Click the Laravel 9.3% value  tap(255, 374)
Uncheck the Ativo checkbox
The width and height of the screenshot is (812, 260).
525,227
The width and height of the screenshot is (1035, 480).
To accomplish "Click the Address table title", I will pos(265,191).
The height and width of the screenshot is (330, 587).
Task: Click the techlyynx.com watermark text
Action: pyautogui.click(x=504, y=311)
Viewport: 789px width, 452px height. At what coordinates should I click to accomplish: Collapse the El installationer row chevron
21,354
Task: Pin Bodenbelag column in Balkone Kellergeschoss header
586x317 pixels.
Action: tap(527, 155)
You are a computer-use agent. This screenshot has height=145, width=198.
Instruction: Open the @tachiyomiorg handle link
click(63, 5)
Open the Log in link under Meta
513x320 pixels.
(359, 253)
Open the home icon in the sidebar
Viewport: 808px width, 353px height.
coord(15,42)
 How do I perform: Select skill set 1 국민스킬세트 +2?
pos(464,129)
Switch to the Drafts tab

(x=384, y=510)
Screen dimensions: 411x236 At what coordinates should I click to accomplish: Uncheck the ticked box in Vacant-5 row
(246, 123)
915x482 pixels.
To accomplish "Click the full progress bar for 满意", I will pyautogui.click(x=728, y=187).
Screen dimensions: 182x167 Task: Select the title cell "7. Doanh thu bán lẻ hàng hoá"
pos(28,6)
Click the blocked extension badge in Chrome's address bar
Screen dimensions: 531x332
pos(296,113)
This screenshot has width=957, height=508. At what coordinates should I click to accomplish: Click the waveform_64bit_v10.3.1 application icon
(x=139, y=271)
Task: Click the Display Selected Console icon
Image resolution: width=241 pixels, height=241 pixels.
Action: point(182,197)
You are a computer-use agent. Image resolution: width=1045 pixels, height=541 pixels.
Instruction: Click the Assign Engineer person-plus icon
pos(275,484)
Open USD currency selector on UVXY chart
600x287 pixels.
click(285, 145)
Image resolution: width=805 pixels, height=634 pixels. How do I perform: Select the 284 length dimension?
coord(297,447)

» **What you are asked to do**:
Please write out the entries above in full, exactly as they read.

» **Written solution**:
Click the Laravel 9.3% value  tap(255, 374)
Uncheck the Ativo checkbox
The width and height of the screenshot is (812, 260).
525,227
The width and height of the screenshot is (1035, 480).
To accomplish "Click the Address table title", I will pos(265,191).
The height and width of the screenshot is (330, 587).
Task: Click the techlyynx.com watermark text
Action: pyautogui.click(x=504, y=311)
Viewport: 789px width, 452px height. At what coordinates should I click to accomplish: Collapse the El installationer row chevron
21,354
Task: Pin Bodenbelag column in Balkone Kellergeschoss header
586x317 pixels.
Action: tap(527, 155)
You are a computer-use agent. This screenshot has height=145, width=198.
Instruction: Open the @tachiyomiorg handle link
click(63, 5)
Open the Log in link under Meta
513x320 pixels.
(359, 253)
Open the home icon in the sidebar
Viewport: 808px width, 353px height.
coord(15,42)
 How do I perform: Select skill set 1 국민스킬세트 +2?
pos(464,129)
Switch to the Drafts tab

(x=384, y=510)
Screen dimensions: 411x236 At what coordinates should I click to accomplish: Uncheck the ticked box in Vacant-5 row
(246, 123)
915x482 pixels.
To accomplish "Click the full progress bar for 满意", I will pyautogui.click(x=728, y=187).
Screen dimensions: 182x167 Task: Select the title cell "7. Doanh thu bán lẻ hàng hoá"
pos(28,6)
Click the blocked extension badge in Chrome's address bar
Screen dimensions: 531x332
pos(296,113)
This screenshot has width=957, height=508. At what coordinates should I click to accomplish: Click the waveform_64bit_v10.3.1 application icon
(x=139, y=271)
Task: Click the Display Selected Console icon
Image resolution: width=241 pixels, height=241 pixels.
Action: point(182,197)
You are a computer-use agent. Image resolution: width=1045 pixels, height=541 pixels.
Instruction: Click the Assign Engineer person-plus icon
pos(275,484)
Open USD currency selector on UVXY chart
600x287 pixels.
click(285, 145)
Image resolution: width=805 pixels, height=634 pixels. How do I perform: Select the 284 length dimension?
coord(297,447)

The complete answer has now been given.